[
International Worm Meeting,
2021]
Intrinsically disordered domains are found in 30-40% of human proteins, many of which undergo liquid-liquid phase separation (LLPS). How these domains influence LLPS-mediated membraneless organelle (MLO) formation and organization in vivo is unclear. One such domain, consisting of Arginine and Glycine (RG/RGG) repeats, is critical for both P-granule and nucleolar function in C. elegans. We have identified 551 proteins with 3 or more regularly spaced RG/RGG repeats in C. elegans. Gene Ontology analysis reveals that these RG/RGG repeat-containing proteins are enriched in MLOs, including the nucleolus and P-granules. MEME motif discovery was used to identify a phenylalanine-rich RG/RGG motif typical of nucleolar proteins and a tyrosine-rich RG/RGG motif typical of P-granule proteins. These motifs were then used to predict the MLO localization of a highly abundant but uncharacterized protein, K07H8.10. The 176 amino acid-long RG/RGG repeat domain of K07H8.10 is the longest in C. elegans and is interspersed with phenylalanine, predicting nucleolar localization. In addition to its N terminal RG/RGG repeat domain, K07H8.10 contains a coiled-coil acidic domain and two C terminal RNA recognition motifs.
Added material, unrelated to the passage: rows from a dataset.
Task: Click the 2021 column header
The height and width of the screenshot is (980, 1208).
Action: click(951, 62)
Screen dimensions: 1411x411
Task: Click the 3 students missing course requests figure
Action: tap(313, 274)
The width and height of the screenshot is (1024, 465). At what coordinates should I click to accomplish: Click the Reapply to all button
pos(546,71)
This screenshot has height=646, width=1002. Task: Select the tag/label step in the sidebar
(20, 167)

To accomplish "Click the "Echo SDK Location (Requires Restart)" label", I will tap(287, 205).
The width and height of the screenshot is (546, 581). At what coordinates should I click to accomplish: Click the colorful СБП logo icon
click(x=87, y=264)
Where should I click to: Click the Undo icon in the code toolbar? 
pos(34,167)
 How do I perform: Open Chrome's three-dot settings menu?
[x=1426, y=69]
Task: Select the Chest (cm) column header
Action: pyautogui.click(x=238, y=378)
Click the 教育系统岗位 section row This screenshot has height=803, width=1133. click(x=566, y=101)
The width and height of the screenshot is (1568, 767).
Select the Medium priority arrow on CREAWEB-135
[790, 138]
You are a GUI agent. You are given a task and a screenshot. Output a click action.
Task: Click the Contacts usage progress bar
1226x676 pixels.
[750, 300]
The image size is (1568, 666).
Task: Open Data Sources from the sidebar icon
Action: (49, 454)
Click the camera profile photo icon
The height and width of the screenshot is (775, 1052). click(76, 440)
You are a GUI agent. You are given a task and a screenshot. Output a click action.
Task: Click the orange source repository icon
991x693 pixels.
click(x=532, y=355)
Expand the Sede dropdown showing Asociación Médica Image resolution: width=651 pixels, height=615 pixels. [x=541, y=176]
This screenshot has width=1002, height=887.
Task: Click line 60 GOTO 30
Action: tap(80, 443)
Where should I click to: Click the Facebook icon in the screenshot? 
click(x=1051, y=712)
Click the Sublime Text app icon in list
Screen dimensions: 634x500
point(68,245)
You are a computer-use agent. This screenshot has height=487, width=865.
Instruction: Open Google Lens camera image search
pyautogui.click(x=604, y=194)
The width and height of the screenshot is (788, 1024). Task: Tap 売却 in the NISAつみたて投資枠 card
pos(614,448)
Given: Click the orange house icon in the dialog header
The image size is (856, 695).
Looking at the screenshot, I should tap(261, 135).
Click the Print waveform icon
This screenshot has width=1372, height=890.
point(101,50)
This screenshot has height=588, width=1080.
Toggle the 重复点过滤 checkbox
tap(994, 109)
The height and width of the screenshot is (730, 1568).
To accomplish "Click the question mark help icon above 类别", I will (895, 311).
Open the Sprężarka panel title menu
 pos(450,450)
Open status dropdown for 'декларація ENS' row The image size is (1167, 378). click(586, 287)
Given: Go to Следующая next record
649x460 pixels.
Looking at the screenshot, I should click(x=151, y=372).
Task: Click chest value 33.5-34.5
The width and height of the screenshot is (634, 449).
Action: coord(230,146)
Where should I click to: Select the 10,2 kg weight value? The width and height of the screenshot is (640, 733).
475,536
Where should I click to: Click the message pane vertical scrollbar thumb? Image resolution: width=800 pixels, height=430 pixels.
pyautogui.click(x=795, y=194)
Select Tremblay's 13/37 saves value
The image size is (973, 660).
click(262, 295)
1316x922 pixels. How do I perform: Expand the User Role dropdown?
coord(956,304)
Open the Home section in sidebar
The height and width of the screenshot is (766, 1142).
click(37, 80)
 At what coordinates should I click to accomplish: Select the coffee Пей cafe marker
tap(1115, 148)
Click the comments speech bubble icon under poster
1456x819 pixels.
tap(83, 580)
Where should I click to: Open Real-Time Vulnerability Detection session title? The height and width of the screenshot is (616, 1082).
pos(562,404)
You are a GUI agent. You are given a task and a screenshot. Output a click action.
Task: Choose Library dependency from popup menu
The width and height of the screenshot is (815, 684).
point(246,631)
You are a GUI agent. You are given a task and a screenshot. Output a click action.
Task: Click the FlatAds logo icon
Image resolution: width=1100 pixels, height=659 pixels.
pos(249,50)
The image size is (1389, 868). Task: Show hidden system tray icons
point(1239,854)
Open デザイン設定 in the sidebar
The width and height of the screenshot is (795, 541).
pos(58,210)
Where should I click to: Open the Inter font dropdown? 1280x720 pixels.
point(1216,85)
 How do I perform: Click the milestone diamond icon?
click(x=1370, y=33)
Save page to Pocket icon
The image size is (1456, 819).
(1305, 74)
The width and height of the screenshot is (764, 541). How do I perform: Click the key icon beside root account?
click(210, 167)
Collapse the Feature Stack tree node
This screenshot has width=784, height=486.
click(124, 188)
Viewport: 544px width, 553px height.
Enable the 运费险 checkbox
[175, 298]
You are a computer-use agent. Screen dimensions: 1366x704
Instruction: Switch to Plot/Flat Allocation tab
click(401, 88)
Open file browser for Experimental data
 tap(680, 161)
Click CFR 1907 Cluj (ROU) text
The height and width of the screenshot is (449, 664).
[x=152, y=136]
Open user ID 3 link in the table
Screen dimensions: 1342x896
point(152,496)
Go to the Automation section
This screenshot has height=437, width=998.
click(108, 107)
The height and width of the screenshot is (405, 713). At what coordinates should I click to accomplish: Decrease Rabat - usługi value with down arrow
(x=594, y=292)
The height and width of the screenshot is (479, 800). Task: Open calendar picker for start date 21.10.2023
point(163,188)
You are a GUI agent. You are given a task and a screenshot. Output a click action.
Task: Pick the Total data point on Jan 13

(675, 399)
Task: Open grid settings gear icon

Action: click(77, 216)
Both the HHpred and the MARRVEL bioinformatics toolkits predict homology to Nucleolin, which contains these same three domains, although configured in a different arrangement in nematodes. We have fluorescently tagged K07H8.10 (now named NUCL-1) in the C. elegans germline and confirmed its nucleolar localization. Deleting the N terminal RG/RGG repeat domain of NUCL-1 results in fertile worms and does not impair NUCL-1 localization to the nucleolus. However, super resolution imaging of NUCL-1 in living worms reveals that sub-nucleolar compartmentalization of both NUCL-1 and Fibrillarin (FIB-1) are disrupted. Our results indicate that the NUCL-1 RG/RGG repeat domain is dispensable for localization to the nucleolus but is crucial for overall nucleolar organization.